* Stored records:
::::

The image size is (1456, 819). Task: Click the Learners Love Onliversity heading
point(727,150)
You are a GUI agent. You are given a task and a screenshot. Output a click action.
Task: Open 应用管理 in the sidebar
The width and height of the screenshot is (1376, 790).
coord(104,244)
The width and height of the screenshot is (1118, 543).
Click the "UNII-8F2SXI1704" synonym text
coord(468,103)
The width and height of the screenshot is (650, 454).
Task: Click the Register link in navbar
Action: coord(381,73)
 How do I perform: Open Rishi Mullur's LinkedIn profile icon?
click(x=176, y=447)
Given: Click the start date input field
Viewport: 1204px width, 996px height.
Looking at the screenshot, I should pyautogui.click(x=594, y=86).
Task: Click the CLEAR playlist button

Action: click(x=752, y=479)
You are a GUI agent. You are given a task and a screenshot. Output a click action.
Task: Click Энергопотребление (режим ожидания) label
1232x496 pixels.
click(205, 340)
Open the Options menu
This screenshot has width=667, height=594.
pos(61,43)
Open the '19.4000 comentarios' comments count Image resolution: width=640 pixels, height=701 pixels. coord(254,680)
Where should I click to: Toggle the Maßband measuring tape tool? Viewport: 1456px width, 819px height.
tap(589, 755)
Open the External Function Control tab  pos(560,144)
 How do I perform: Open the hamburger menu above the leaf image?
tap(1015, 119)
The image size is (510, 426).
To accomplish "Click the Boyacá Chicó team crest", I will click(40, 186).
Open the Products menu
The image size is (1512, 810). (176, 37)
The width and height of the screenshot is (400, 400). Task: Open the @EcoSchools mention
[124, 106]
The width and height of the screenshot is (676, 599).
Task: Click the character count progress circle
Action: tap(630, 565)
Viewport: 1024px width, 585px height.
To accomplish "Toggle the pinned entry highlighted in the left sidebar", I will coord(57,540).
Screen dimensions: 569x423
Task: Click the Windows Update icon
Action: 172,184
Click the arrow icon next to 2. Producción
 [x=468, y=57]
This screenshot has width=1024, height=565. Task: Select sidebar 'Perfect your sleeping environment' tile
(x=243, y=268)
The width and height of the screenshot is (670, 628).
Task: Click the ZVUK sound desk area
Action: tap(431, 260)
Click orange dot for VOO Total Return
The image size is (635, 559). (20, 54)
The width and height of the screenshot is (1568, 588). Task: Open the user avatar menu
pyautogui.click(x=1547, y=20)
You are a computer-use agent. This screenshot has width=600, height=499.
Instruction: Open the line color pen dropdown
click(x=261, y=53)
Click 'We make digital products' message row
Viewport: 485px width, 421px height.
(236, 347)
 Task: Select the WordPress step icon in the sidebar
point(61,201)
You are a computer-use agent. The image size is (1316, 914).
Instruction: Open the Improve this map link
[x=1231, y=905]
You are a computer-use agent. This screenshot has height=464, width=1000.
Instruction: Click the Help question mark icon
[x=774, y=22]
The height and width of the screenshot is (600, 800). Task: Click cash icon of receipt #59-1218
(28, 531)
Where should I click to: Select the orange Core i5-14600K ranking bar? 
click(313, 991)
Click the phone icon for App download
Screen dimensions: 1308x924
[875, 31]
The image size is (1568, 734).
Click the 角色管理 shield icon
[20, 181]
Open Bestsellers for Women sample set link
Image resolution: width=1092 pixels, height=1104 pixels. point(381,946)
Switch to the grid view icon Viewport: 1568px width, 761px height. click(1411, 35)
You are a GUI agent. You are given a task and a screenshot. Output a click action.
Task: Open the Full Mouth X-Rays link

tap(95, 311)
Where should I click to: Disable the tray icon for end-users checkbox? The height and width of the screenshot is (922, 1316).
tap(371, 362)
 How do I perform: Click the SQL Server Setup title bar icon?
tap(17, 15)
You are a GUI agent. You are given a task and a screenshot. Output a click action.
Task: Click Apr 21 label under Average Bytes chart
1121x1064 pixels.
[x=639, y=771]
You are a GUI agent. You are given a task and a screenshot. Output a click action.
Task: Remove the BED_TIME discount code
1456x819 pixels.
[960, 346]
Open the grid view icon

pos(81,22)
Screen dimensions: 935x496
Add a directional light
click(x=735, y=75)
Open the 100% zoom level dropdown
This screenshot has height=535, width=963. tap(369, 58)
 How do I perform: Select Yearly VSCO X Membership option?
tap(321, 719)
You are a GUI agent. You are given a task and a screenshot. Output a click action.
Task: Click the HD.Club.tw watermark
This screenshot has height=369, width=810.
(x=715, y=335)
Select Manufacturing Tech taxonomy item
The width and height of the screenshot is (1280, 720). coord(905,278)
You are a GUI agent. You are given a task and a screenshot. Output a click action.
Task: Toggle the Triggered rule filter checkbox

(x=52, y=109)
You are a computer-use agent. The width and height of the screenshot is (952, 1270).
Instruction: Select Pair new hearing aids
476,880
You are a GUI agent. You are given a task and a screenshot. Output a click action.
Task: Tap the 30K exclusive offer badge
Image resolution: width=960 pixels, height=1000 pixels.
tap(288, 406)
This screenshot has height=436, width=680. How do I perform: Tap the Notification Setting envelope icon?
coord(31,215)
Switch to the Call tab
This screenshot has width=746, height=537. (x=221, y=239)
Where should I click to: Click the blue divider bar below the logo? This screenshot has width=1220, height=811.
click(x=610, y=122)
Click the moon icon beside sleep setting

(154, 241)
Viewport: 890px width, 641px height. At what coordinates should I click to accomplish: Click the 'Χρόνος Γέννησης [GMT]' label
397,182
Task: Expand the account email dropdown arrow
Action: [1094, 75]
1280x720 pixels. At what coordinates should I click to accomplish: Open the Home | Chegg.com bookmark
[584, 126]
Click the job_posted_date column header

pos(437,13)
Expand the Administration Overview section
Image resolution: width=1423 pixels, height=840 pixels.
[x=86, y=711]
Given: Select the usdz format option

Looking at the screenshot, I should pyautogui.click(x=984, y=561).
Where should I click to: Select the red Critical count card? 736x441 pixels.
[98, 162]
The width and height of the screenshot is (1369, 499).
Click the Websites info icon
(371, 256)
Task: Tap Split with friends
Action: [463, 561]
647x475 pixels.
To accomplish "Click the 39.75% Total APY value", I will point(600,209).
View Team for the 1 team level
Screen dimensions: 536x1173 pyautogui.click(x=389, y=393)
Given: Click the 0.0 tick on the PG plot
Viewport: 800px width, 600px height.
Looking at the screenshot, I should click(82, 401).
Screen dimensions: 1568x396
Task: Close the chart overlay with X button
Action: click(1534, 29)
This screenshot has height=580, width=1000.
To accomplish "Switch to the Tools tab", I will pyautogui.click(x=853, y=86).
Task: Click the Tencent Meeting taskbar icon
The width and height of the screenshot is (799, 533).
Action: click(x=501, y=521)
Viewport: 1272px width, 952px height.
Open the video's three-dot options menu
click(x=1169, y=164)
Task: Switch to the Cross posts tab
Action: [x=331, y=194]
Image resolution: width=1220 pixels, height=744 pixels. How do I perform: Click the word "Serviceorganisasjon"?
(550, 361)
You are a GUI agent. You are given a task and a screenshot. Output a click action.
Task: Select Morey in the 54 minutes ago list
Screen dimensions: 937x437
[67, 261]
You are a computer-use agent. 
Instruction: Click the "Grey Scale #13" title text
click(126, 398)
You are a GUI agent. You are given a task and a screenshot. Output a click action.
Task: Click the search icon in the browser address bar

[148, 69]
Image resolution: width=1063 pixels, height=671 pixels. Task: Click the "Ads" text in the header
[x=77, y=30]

::::

* What the exercise asks: In the entries above, how many lines contain the string "computer"? Say only the number.

* Solution for this problem: 5